## DESCRIPTION OF THE TASK
I would like every record reproduced exactly, with the pictures left out.

[Dataset records]
▼

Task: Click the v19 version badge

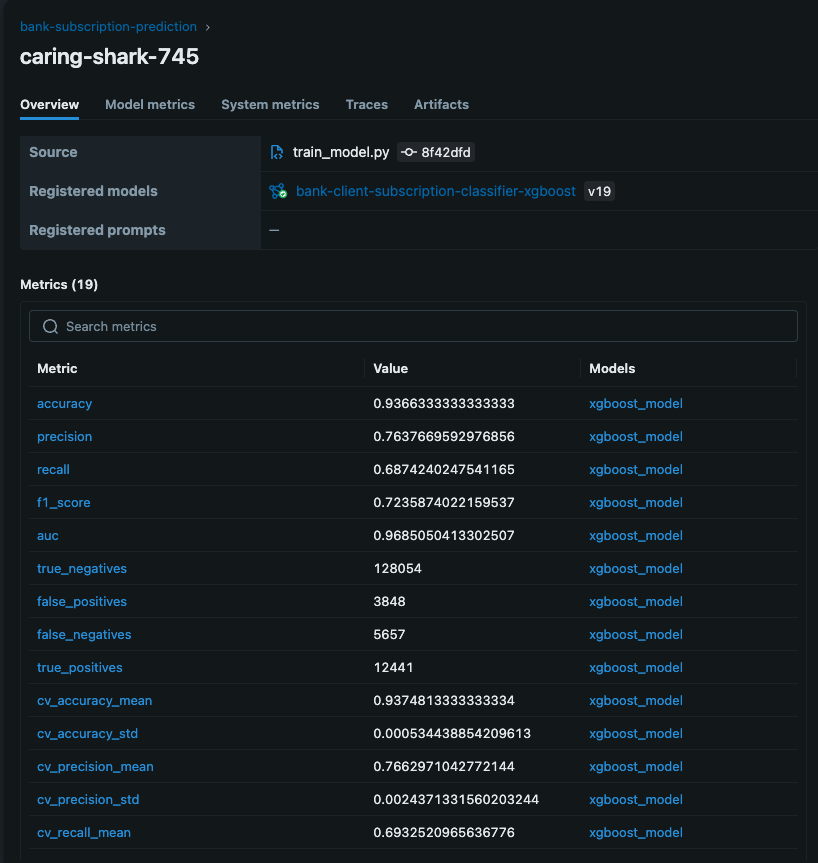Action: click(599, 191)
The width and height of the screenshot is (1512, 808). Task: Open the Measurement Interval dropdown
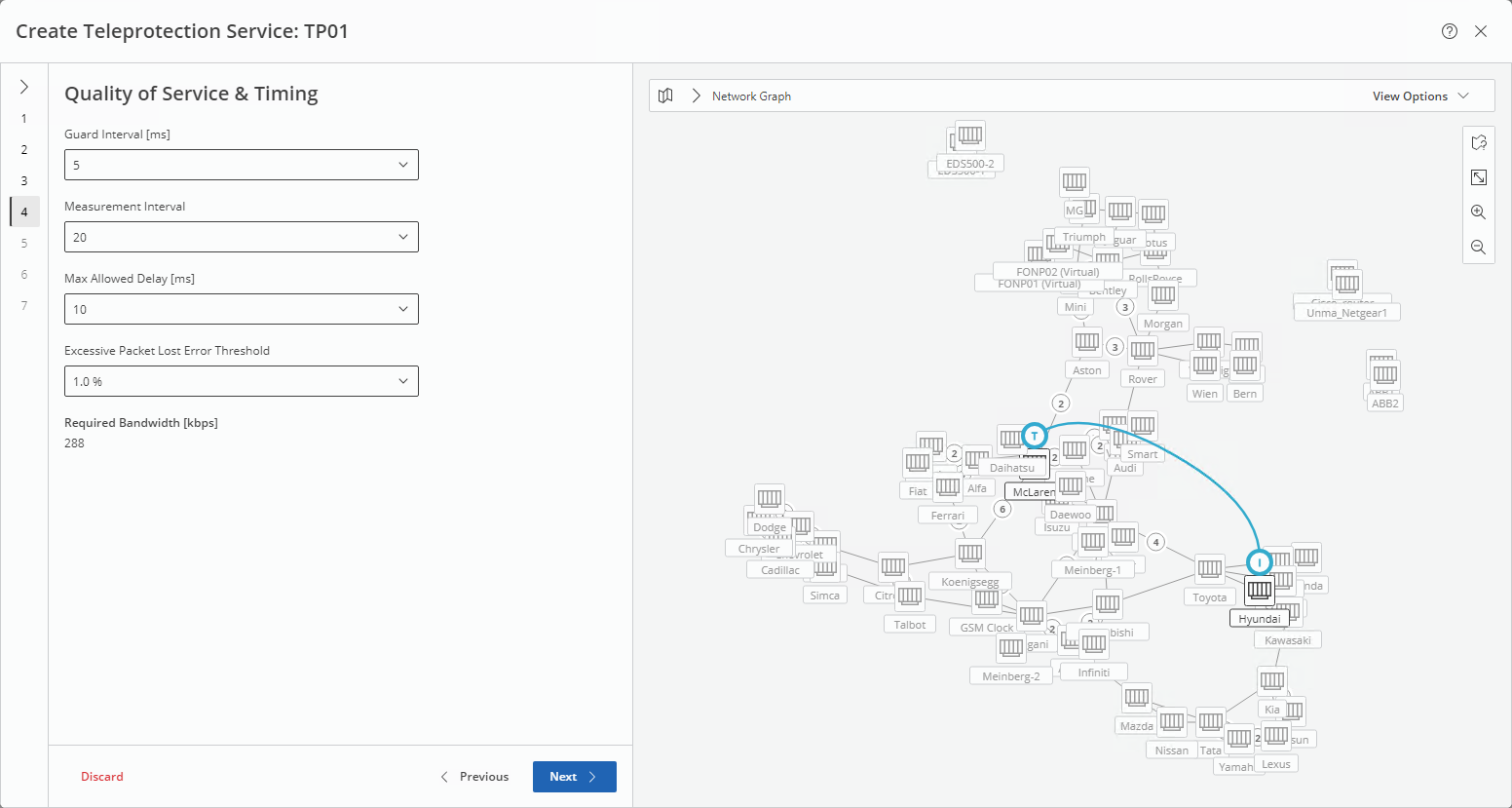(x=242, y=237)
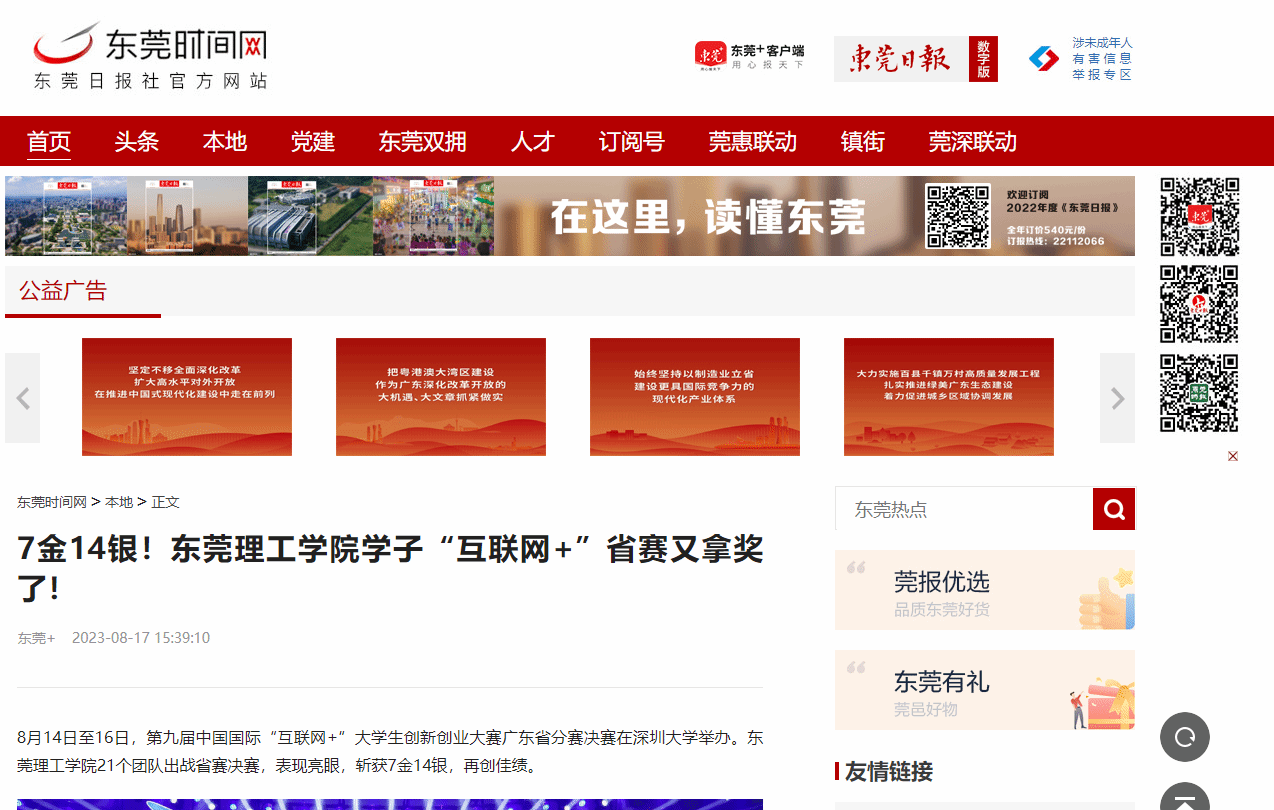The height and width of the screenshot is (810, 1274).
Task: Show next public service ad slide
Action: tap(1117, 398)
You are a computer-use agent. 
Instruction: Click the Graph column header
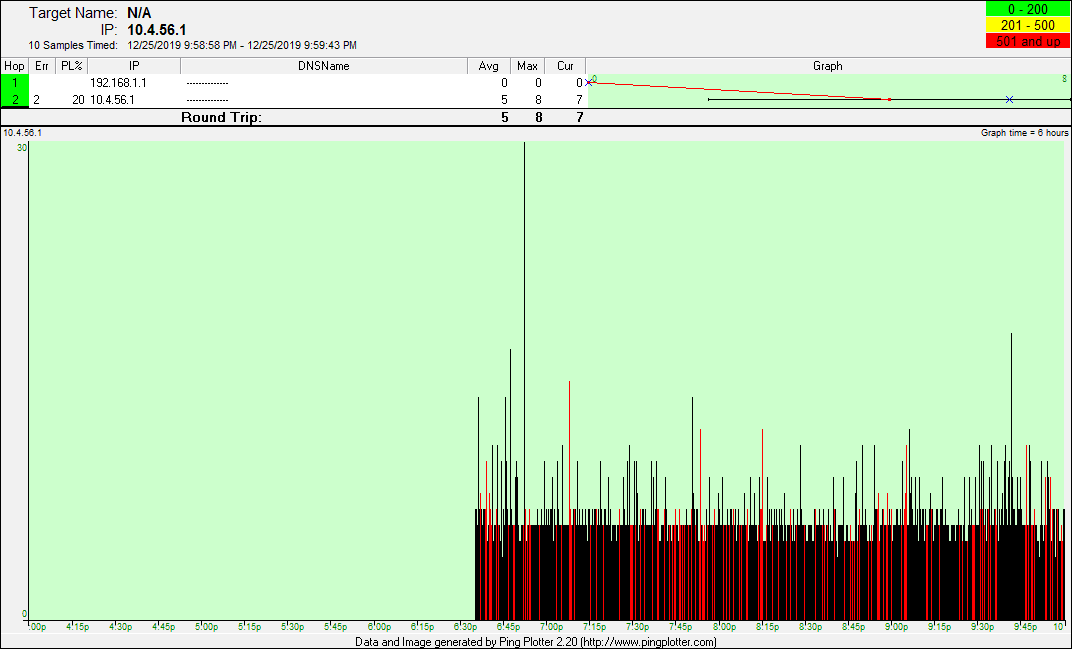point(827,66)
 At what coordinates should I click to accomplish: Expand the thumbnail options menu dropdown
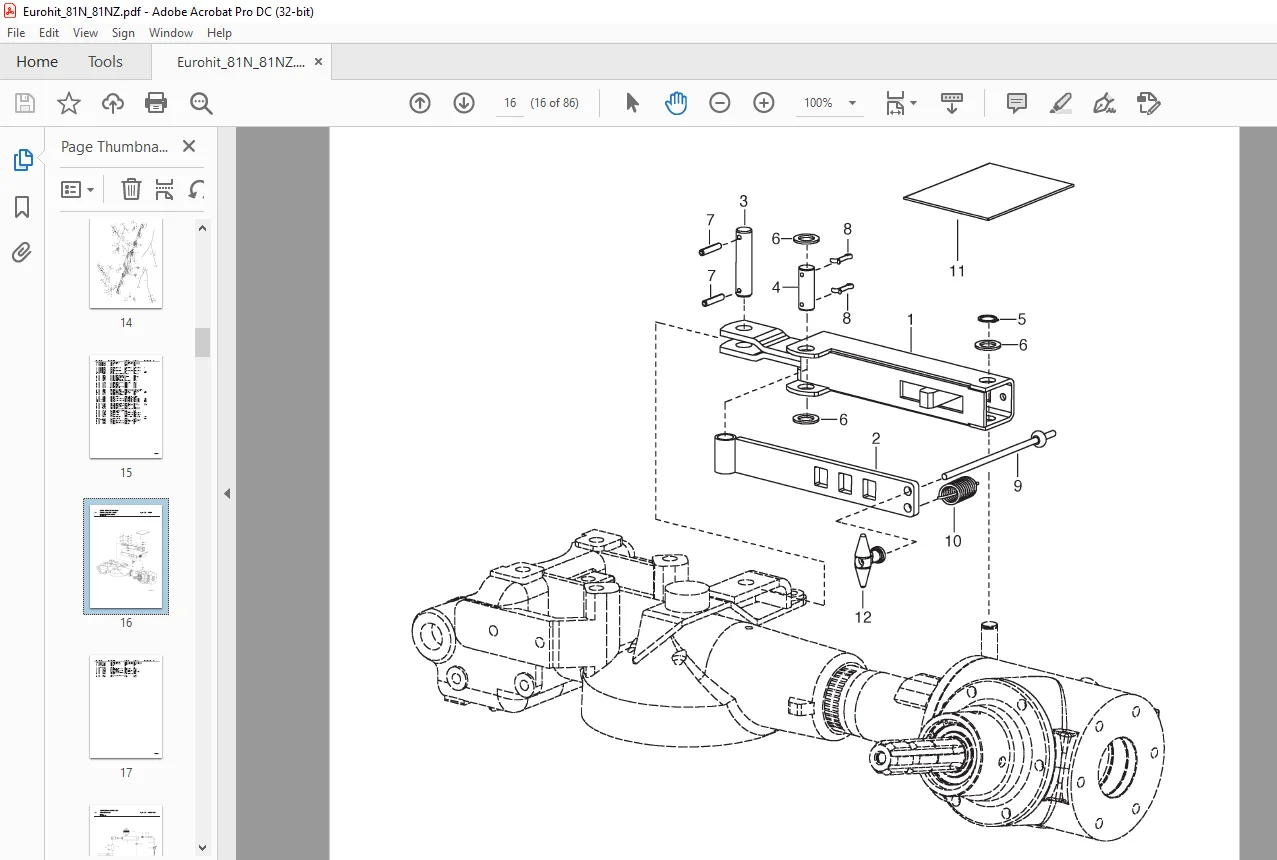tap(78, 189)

▲

## OUTPUT FOR THIS TASK
Task: Click the v19 version badge

Action: click(599, 191)
The width and height of the screenshot is (1512, 808). Task: Open the Measurement Interval dropdown
(x=242, y=237)
The height and width of the screenshot is (810, 1274).
Task: Show next public service ad slide
Action: tap(1117, 398)
You are a computer-use agent. 
Instruction: Click the Graph column header
point(827,66)
 At what coordinates should I click to accomplish: Expand the thumbnail options menu dropdown
tap(78, 189)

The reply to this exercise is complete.